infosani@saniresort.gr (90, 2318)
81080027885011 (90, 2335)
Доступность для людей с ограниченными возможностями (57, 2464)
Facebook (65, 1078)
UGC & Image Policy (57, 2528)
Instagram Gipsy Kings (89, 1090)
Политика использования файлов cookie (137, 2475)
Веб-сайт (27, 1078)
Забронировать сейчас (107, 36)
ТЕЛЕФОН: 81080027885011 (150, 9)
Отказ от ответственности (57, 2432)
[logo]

———

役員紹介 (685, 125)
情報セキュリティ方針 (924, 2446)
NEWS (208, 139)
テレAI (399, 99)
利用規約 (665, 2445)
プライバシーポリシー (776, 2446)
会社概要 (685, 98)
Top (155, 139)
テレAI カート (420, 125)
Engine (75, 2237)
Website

———

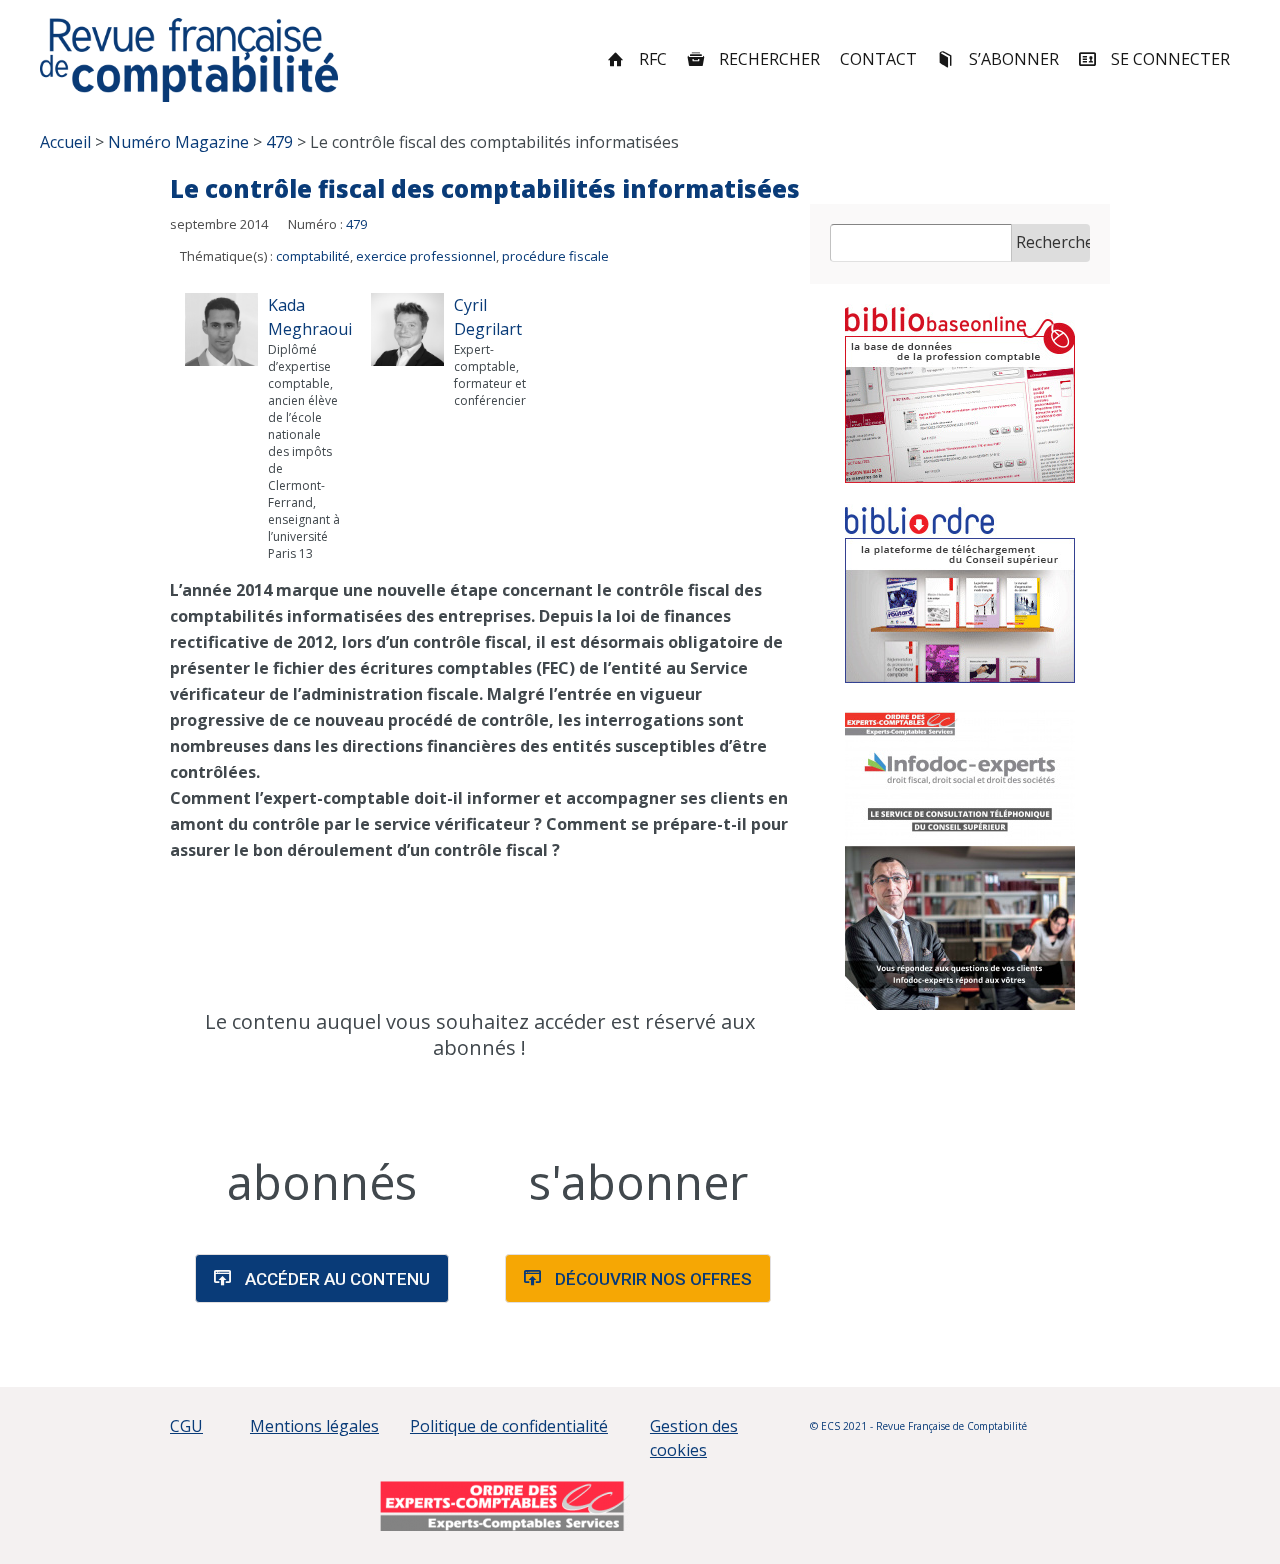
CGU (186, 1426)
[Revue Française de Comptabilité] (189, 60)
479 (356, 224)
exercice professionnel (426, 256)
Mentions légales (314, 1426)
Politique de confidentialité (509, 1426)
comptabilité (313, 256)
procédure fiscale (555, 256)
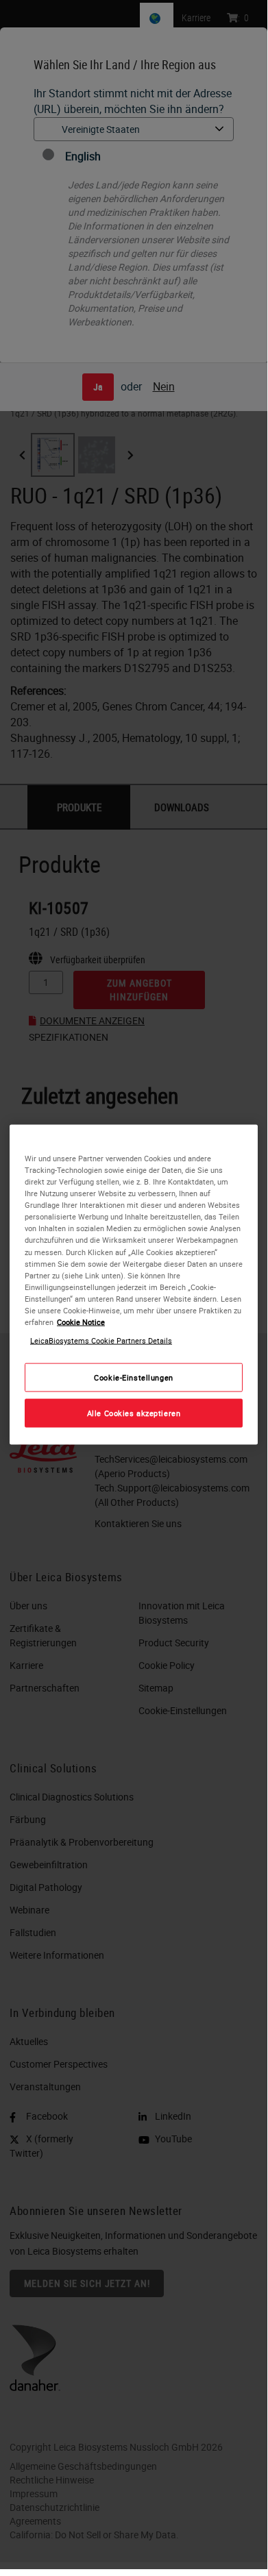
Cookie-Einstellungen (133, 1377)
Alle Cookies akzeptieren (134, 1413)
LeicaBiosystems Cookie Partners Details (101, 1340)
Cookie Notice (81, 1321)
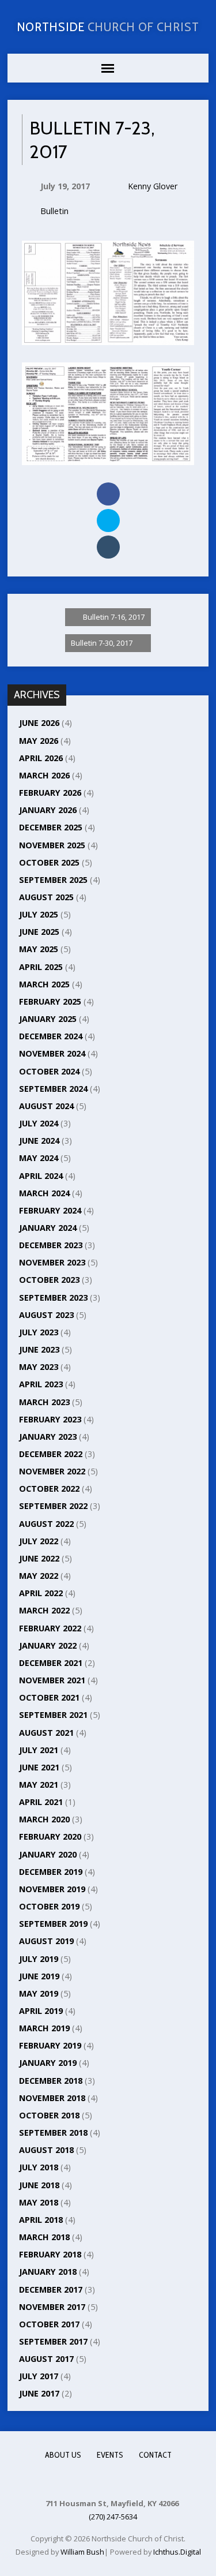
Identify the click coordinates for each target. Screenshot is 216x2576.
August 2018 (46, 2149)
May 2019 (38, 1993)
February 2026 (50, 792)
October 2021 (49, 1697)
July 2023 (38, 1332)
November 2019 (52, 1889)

———

Although pictures appear among the records above, none are to be output; print exactly the lines from the line containing "Cookie-Einstellungen (133, 1377)" through the line containing "November 2019 (52, 1889)".

Cookie-Einstellungen (133, 1377)
Alle Cookies akzeptieren (134, 1413)
LeicaBiosystems Cookie Partners Details (101, 1340)
Cookie Notice (81, 1321)
Identify the click coordinates for each target. Screenshot is 216x2576.
August 2018 (46, 2149)
May 2019 (38, 1993)
February 2026 (50, 792)
October 2021 (49, 1697)
July 2023 (38, 1332)
November 2019 (52, 1889)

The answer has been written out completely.